**PROBLEM STATEMENT**
The listing that follows must be retyped exactly, without its pictures.

****************************************

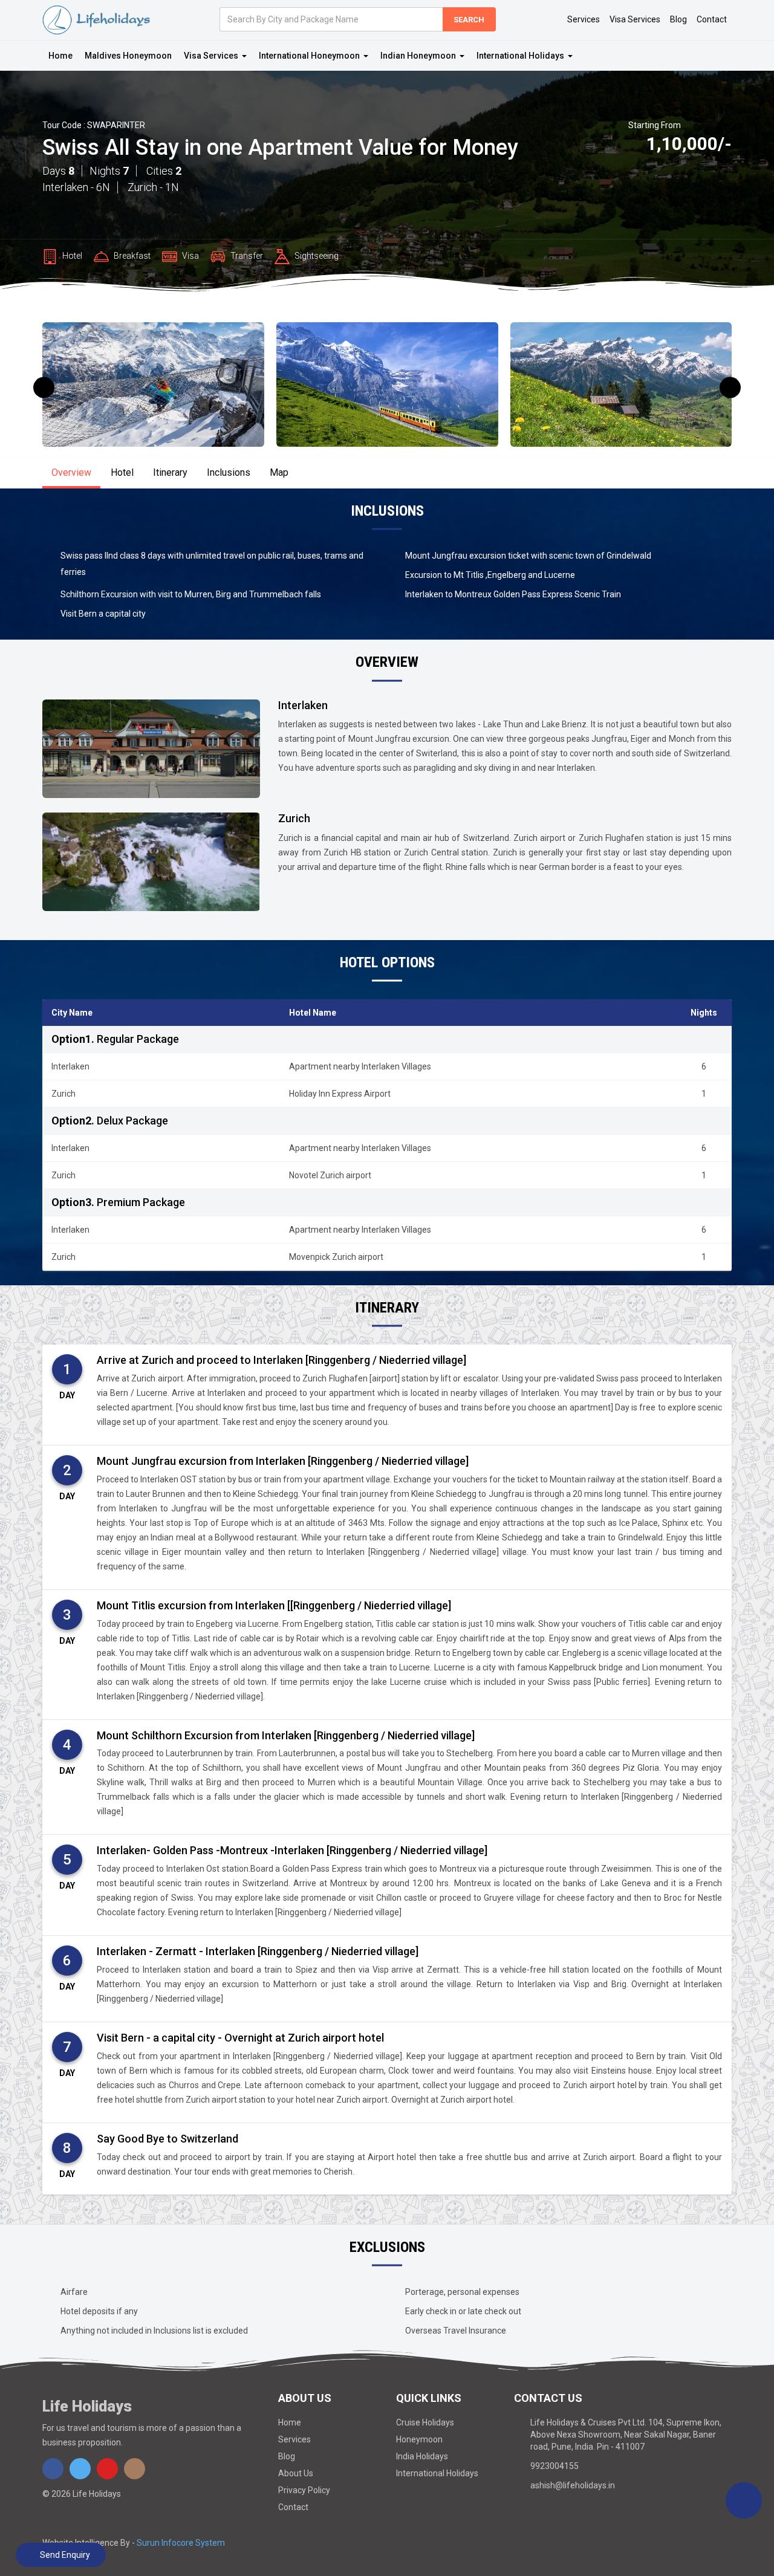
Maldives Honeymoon (128, 55)
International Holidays (437, 2473)
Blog (678, 19)
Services (583, 19)
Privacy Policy (304, 2490)
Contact (712, 19)
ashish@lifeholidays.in (572, 2485)
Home (60, 55)
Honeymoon (419, 2439)
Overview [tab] (71, 472)
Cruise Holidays (425, 2422)
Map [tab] (279, 472)
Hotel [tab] (122, 472)
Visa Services (635, 19)
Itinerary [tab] (170, 472)
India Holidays (422, 2456)
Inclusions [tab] (228, 472)
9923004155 (554, 2466)
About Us (295, 2473)
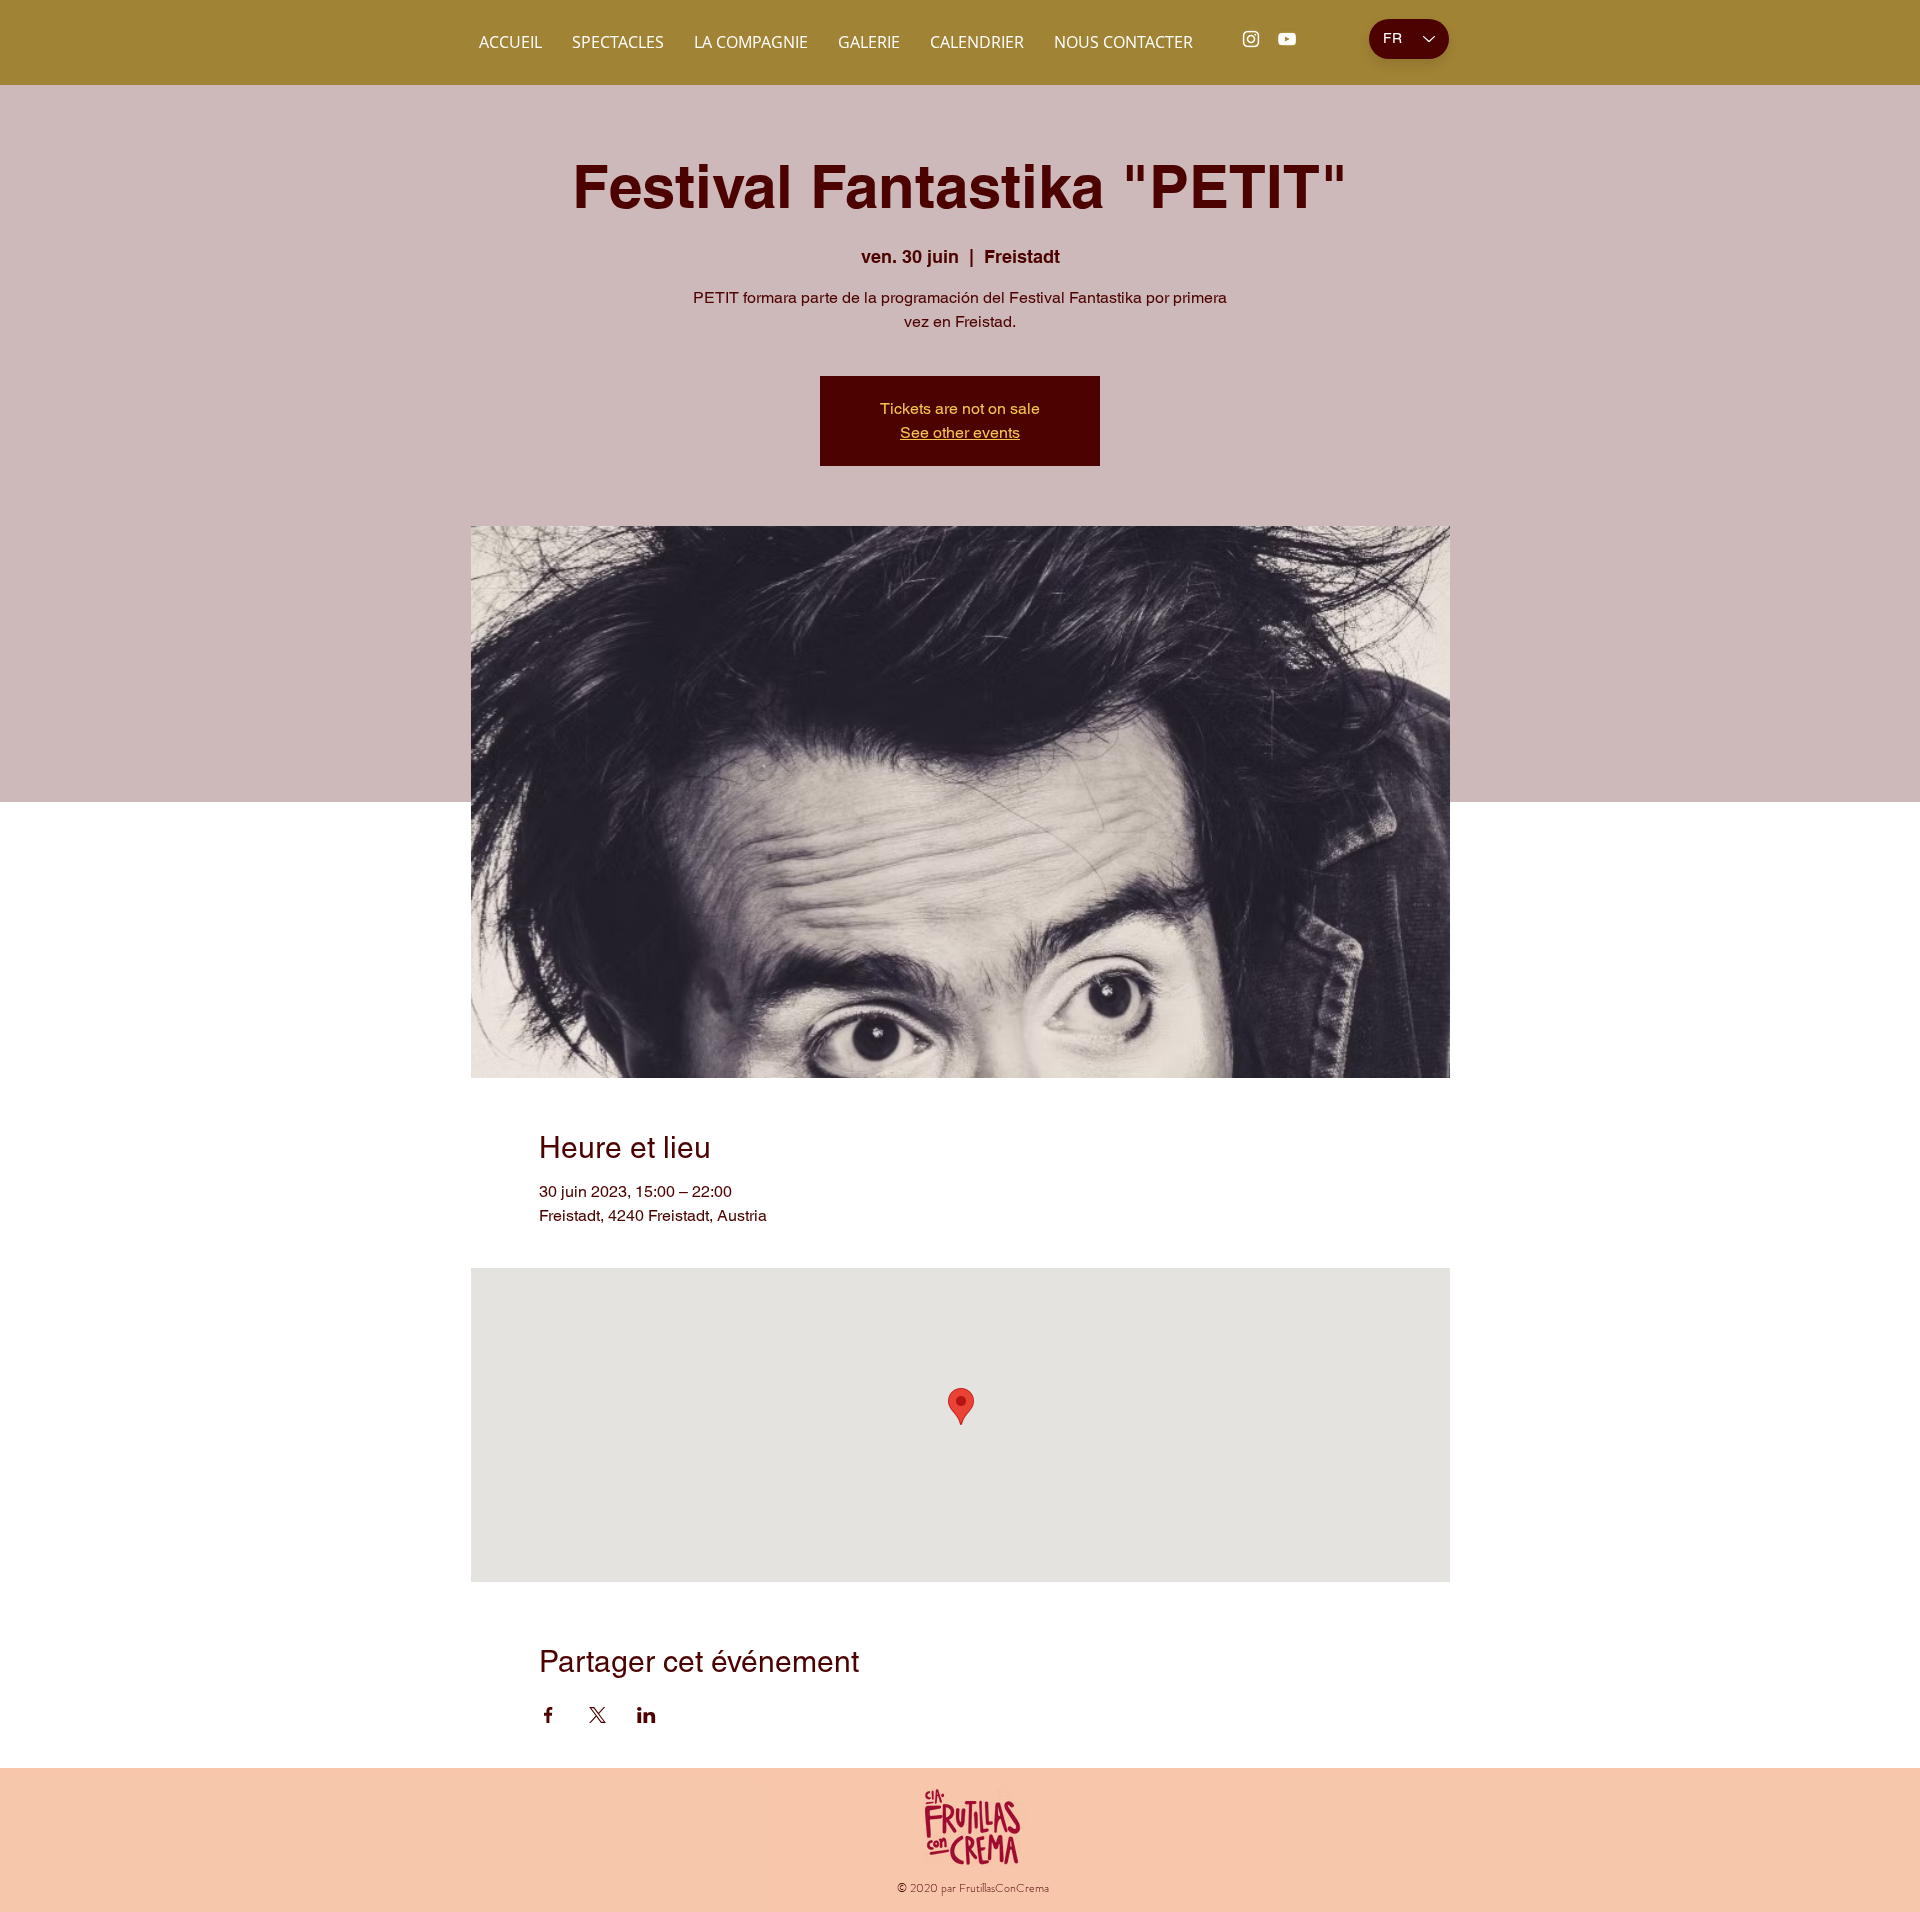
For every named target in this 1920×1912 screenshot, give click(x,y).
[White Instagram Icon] (1251, 39)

****************************************

**TASK RESPONSE**
Maldives Honeymoon (128, 55)
International Holidays (437, 2473)
Blog (678, 19)
Services (583, 19)
Privacy Policy (304, 2490)
Contact (712, 19)
ashish@lifeholidays.in (572, 2485)
Home (60, 55)
Honeymoon (419, 2439)
Overview [tab] (71, 472)
Cruise Holidays (425, 2422)
Map [tab] (279, 472)
Hotel [tab] (122, 472)
Visa Services (635, 19)
Itinerary [tab] (170, 472)
India Holidays (422, 2456)
Inclusions [tab] (228, 472)
9923004155 (554, 2466)
About Us (295, 2473)
For every named target in this 1920×1912 screenshot, give click(x,y).
[White Instagram Icon] (1251, 39)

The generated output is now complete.